Project Euler Problem 640
Bob plays a single-player game of chance using two standard 6-sided dice and twelve cards numbered 1 to 12.
Solution
Answer: 50.317928
Let a state be the set of face-down cards. There are $2^{12}=4096$ states, so this is a finite Markov decision process.
Define:
- $S$: current subset of face-down cards.
- $E(S)$: minimum expected remaining number of turns to reach the all-face-down state.
- Goal state $G={1,\dots,12}$, with $E(G)=0$.
On each turn Bob rolls $(x,y)\in{1,\dots,6}^2$, each of the 36 outcomes equally likely. After seeing the roll, he may toggle one of:
$$x,\qquad y,\qquad x+y.$$
If toggling card $k$, the new state is:
$$S' = S \triangle {k}$$
(where $\triangle$ is symmetric difference / bit flip).

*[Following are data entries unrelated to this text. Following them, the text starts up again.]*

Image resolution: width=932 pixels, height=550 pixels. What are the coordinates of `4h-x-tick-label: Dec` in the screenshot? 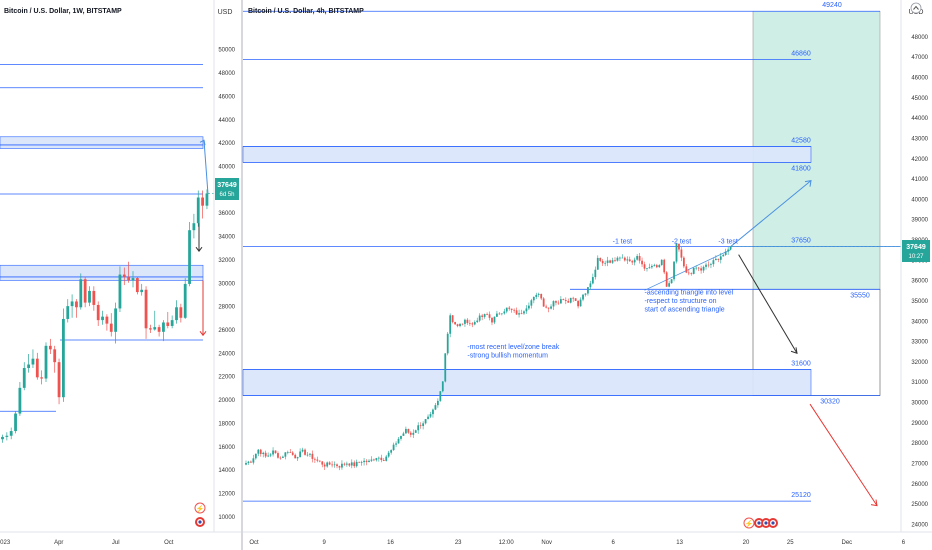 It's located at (848, 543).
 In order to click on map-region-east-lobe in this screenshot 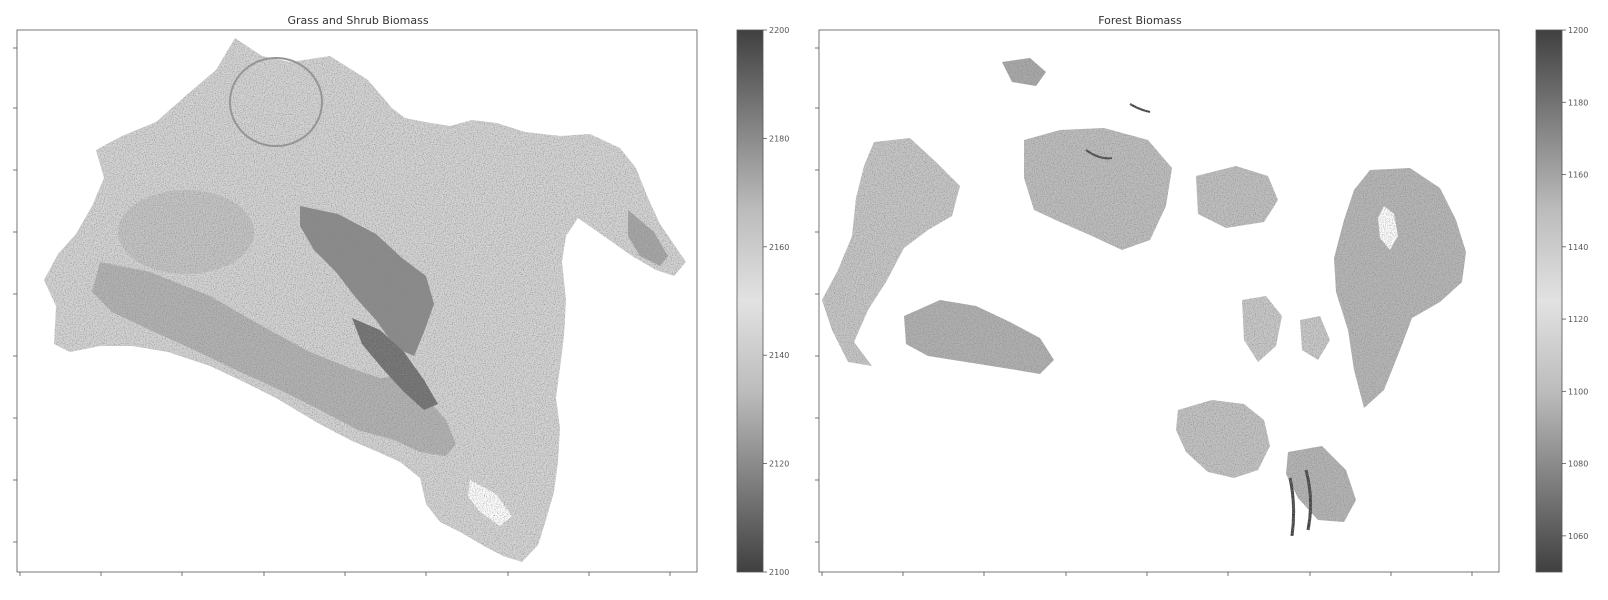, I will do `click(648, 238)`.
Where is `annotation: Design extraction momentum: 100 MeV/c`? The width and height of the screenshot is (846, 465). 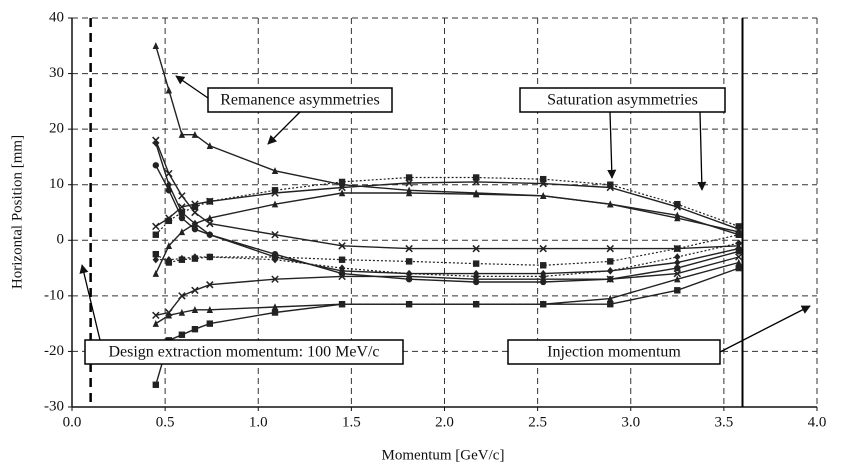
annotation: Design extraction momentum: 100 MeV/c is located at coordinates (244, 352).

By optimal play, after observing the roll Bob chooses the action minimizing future expectation, so Bellman optimality gives:
$$E(S) = 1 + \frac1{36} \sum_{x=1}^{6} \sum_{y=1}^{6} \min \Bigl( E(S\triangle{x}), E(S\triangle{y}), E(S\triangle{x+y}) \Bigr)$$
for every non-goal state $S$.
This system has 4096 unknowns. Since the Bellman operator is a contraction, value iteration converges rapidly.
To verify correctness, applying the same method to Alice’s 4-card coin game gives:
$$5.673650793650768$$
which matches the problem statement ($\approx 5.673651$).
Running the computation for Bob’s 12-card game gives:
$$E(\varnothing)=50.31792785864575$$
Rounded to 6 decimal places:
Answer: 50.317928